Texto escrito em relação a Mesa de Directores de som no contexto do 30º Aniversário da carreira de Desenho de Imagem e Som (UBA). Outubro de 2019.

Parte 1

Como resultado da organização desta palestra – onde foram convidados quatro diretores de som com influência notável na época do novo cinema argentino dos anos 90 – percebemos que o comitê era composto inteiramente de homens, e nos perguntamos por quê.
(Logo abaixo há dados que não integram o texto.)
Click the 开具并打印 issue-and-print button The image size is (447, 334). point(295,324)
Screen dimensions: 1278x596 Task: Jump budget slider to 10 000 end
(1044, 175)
Antes de mais nada, descartamos que esta foi uma exclusão deliberada por parte dos organizadores; acreditamos que foi porque naquele momento histórico houve uma falta de participação das mulheres e por isso é difícil encontrar colegas com 20, 30 ou 40 anos de experiência como os convidados.
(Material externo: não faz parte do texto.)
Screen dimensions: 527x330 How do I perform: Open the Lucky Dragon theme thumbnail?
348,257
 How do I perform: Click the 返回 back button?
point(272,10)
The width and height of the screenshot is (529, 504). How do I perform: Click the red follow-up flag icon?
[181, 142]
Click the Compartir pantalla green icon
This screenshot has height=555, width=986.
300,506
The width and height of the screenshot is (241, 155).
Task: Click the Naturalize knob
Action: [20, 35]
Conscientes de que atualmente a porcentagem de participação é maior, ocorreu-nos analisar como essa porcentagem é formada e se estamos de fato abrindo espaço para ela.

Assumimos o papel de diretoras mulheres do som como objeto de estudo, e observamos que não só o número de mulheres que desempenham este trabalho é menor do que o de homens, mas se restringirmos este trabalho aos filmes de maior orçamento, o número cai para zero.

Aqui estão os detalhes de nossa pesquisa:

Começamos com os Prêmios Condor (por serem representativos de filmes de médio e grande orçamento) onde em 15 anos de prêmios houve 79 nomeações para homens, 3 para mulheres e 2 para co-direção mista. Olhando para esta lista, as diretoras mulheres do som pareciam ser praticamente inexistentes (vale a pena acrescentar que dos vencedores, o número de mulheres é 0). Olhando mais amplamente para as competições argentinas de BAFICI e Mar del Plata -usualmente compostos de filmes de médio e pequeno orçamento- onde encontramos 28 filmes com direção de som feita por mulheres e 121 feita por homens. Os números começam a se aproximar da realidade. Para ir ao outro extremo, também olhamos a lista dos filmes mais dispendiosos: dos 40 filmes mais vistos, apenas dois tinham direção de som feita por uma mulher.

Em resumo: em filmes grandes 2% das mulheres, em filmes grandes e médios 5%, em filmes médios e pequenos 19%, provavelmente se pudéssemos coletar dados apenas dos filmes de menor orçamento, este percentual aumentaria.

Acrescente a isto a descoberta significativa da Pesquisa ASA 2018: “enquanto a maioria das mulheres trabalham de maneira independente, quase nenhuma tem seu próprio equipamento, enquanto a maioria dos homens tem.”

Em conclusão: Embora as mulheres tenham entrado no campo, e provavelmente continuem a fazê-lo, são oferecidas posições de menor nível ou orçamentos menores, com condições mais pobres e menos exposição ou valor em termos de currículo.

Isto nos leva a concluir que a mudança, a inclusão crescente e a desconstrução, para ser tal, deve implicar uma distribuição mais justa dos recursos, em termos de quem decide como utilizar o dinheiro que nossa indústria gasta com o som de nossos filmes.